▶ **Исходный текст**
-.-.-
Между тем женитьба Гизо на Полине Мелан стала предметом для многочисленных пересудов и сплетен. Разница в возрасте, тесные связи семьи Мелан с некоторыми влиятельными приверженцами династии Бурбонов, в частности, аббатом Монтескье, секретарем которого в министерство внутренних дел Гизо будет назначен в 1811 г., давали основания предполагать, что этот брак со стороны Гизо был «планом очень ловко рассчитанной атаки»[29].
Вряд ли подобные обвинения были обоснованы, хотя, действительно, Полина сыграла очень важную роль в становлении Гизо как журналиста и публициста и формировании его политической карьеры. Большинство современников сходились во мнении, что это был исключительно союз по любви, и что Гизо был счастлив в браке. В 1813 г. у супругов родился сын Франсуа, который прожил меньше двух месяцев. Спустя два года Полина снова родила сына, которого вновь назвали Франсуа. Он доживет до двадцати одного года.
-.-.-
▶ **Исходные записи**
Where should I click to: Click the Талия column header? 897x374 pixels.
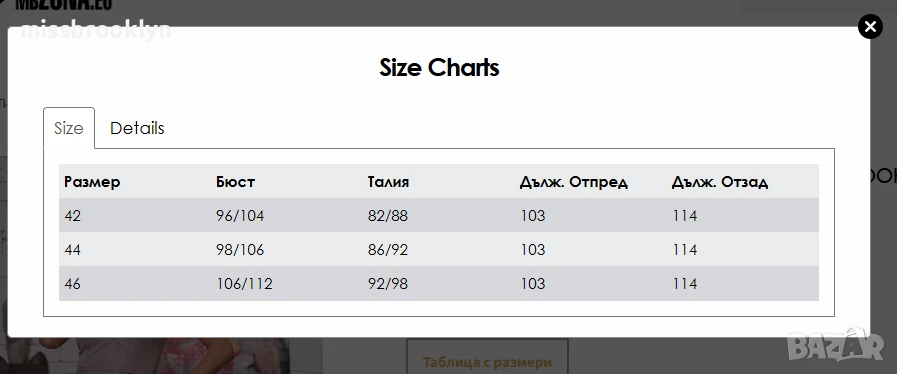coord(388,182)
-.-.-
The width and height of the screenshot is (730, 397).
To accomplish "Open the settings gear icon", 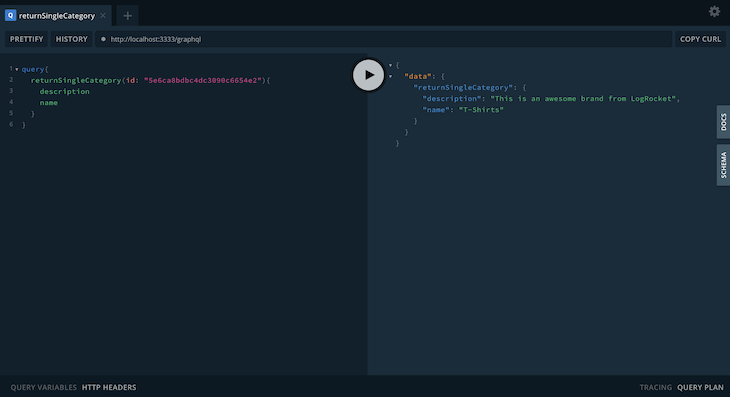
-.-.-
▶ **Задания**
1) Перечислите всех людей, которые упомянуты в отрывке о браке Гизо по имени или фамилии.
2) Воспроизведите дословно фрагмент отрывка о браке Гизо, начиная со слов «Вряд ли подобные» и заканчивая словами «двадцати одного года.».
3) Продолжите отрывок о браке Гизо: напишите текст, который следует за его последним предложением.

▶ **Ответы по заданиям**
1)
- Гизо
- Полина Мелан
- аббат Монтескье
- сын Франсуа, родившийся в 1813 г. и проживший меньше двух месяцев
- второй сын Франсуа, родившийся два года спустя

2)
Вряд ли подобные обвинения были обоснованы, хотя, действительно, Полина сыграла очень важную роль в становлении Гизо как журналиста и публициста и формировании его политической карьеры. Большинство современников сходились во мнении, что это был исключительно союз по любви, и что Гизо был счастлив в браке. В 1813 г. у супругов родился сын Франсуа, который прожил меньше двух месяцев. Спустя два года Полина снова родила сына, которого вновь назвали Франсуа. Он доживет до двадцати одного года.

3)
В 1807 г., когда Гизо впервые вступил в политический мир, империя Наполеона была на вершине своего могущества. Как отмечал русский публицист, современник Гизо, казалось, «ни один голос не смел возвыситься против нее, не только с резким возражением, но даже с робким, косвенным намеком»[30]. Однако если оппозиции не существовало в смысле прямого противодействия власти, то, как отмечал отечественный дореволюционный историк В. А. Бутенко, «она продолжала жить в форме враждебного настроения некоторых оппозиционных кружков, в форме «общественных салонов»[31]. Одним из таких центров оставался салон легендарной Жермены де Сталь. Дочь знаменитого банкира Неккера, изгнанная из Парижа и преследуемая Наполеоном, в своем швейцарском имении Коппе она создала литературно-политический кружок, центр средоточия либеральной мысли, который несколько раз посещал и Гизо. Другим таким центром, но более умеренной направленности, был салон графини Ремсфорд (вдовы Лавуазье). Завсегдатаями этого салона были и сотрудники «Публициста», в том числе Гизо и Мелан.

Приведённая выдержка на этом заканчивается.